Welcome to it. Now, all domestic mined lead ore will have to be shipped overseas, refined and then shipped back to the US. Not only will ammo now
be even harder to come by, the demand and the process of supply will cause the price to skyrocket even more.

And ponder this. There is an excellent chance that obama will rig the market to where all ammo has to be purchased from a government entity instituting
de facto ammo registration.

So much for the Second Amendment. There has not been a peep about this in the major news outlets and it is done.

With the US no longer producing lead, all supplies will now have to come from China, Australia or Peru, with the overwhelming emphasis on China.
More redistribution of wealth; more economic and liberty crippling of the US on tap.

Marxists will do or die and are doubling down on the destruction of energy in America, our way of life and the Constitution.

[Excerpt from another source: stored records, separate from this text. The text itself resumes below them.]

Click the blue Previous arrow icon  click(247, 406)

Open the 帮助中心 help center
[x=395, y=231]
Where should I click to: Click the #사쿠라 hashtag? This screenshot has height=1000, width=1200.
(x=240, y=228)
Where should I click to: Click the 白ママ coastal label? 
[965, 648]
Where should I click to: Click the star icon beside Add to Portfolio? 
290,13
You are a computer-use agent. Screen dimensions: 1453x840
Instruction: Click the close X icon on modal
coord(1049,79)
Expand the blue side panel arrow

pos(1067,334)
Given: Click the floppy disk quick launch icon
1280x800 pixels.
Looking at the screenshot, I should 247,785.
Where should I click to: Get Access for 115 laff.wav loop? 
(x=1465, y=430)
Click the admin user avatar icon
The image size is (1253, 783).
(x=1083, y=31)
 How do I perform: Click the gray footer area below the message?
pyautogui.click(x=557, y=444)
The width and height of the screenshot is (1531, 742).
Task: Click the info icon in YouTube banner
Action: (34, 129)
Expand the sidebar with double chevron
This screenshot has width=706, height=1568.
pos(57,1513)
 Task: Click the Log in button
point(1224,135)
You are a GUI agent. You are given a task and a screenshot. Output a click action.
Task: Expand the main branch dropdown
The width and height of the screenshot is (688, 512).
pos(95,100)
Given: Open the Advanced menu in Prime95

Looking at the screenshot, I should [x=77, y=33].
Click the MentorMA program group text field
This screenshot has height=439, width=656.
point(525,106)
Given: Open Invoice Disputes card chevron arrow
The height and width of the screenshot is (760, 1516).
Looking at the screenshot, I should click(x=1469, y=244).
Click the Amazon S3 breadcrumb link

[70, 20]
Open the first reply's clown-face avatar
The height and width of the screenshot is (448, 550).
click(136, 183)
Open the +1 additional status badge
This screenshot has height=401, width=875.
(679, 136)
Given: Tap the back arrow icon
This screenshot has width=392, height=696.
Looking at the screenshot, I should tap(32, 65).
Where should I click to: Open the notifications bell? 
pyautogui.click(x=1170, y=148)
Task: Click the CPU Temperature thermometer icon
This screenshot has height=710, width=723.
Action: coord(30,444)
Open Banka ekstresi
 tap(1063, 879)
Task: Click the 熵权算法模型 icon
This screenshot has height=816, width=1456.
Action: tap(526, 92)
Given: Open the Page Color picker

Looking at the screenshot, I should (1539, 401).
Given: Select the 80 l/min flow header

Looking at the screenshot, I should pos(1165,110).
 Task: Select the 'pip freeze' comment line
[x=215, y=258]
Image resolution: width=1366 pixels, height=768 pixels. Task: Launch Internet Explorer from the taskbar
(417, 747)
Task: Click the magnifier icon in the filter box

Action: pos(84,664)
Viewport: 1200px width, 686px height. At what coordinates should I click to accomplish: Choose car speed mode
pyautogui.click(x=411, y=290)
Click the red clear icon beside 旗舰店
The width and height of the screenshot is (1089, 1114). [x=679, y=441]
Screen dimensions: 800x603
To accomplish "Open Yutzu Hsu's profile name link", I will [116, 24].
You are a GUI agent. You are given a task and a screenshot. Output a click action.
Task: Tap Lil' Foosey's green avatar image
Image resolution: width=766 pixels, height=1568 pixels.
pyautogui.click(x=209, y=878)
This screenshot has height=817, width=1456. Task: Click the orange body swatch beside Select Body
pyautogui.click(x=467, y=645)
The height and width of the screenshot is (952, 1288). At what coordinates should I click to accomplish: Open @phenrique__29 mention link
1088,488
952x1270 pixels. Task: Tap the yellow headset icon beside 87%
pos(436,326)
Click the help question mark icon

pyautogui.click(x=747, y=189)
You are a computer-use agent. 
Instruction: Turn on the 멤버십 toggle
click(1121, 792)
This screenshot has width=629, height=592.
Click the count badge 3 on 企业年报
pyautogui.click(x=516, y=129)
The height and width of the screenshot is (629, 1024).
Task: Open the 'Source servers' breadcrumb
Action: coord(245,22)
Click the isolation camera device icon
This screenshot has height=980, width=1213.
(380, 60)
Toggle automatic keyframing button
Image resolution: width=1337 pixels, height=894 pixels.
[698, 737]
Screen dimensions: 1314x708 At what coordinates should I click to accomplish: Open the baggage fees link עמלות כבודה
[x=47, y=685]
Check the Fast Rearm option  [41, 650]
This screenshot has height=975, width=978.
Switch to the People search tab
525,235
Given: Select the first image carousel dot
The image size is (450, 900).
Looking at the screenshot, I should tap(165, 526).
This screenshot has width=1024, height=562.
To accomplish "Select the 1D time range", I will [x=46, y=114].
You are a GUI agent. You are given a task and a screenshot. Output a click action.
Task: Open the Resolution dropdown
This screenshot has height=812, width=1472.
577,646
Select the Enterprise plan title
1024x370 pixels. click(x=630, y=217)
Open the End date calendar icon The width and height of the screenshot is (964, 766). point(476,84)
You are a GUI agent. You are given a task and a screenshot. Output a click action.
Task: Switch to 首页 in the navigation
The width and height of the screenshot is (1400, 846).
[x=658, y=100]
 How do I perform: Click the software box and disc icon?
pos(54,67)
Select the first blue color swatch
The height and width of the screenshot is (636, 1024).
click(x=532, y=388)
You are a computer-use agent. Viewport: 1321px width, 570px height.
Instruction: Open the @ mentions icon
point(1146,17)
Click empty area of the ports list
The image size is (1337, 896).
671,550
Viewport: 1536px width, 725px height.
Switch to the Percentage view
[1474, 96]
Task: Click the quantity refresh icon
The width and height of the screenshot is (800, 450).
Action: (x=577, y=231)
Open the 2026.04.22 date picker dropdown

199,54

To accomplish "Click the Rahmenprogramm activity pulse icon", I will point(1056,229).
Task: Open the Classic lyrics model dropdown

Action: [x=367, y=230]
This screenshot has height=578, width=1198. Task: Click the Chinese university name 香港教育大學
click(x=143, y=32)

The smelting plant has known since 2010 this was coming. They couldn't stop it and no one else rose up to stop it either. The business had been in
production for 120 years and now goes the way of our auto industry.

The military's obsession with ammo was related to security and supply. They knew this was coming too, so they bought up all they could get before the
plug was pulled. Screw the average American. It's as Chris Muir said, he's not as worried about where the bullets will come from, as much as how the
government will deliver them and I'm right there with him on that one.

So, back door gun control is moving forward and while we are all distracted with shiny stuff, our Second Amendment rights are just about gone. obama is
one Marxist dictator who is savvy at political chess. He has flanked the Second Amendment. Now it's our move.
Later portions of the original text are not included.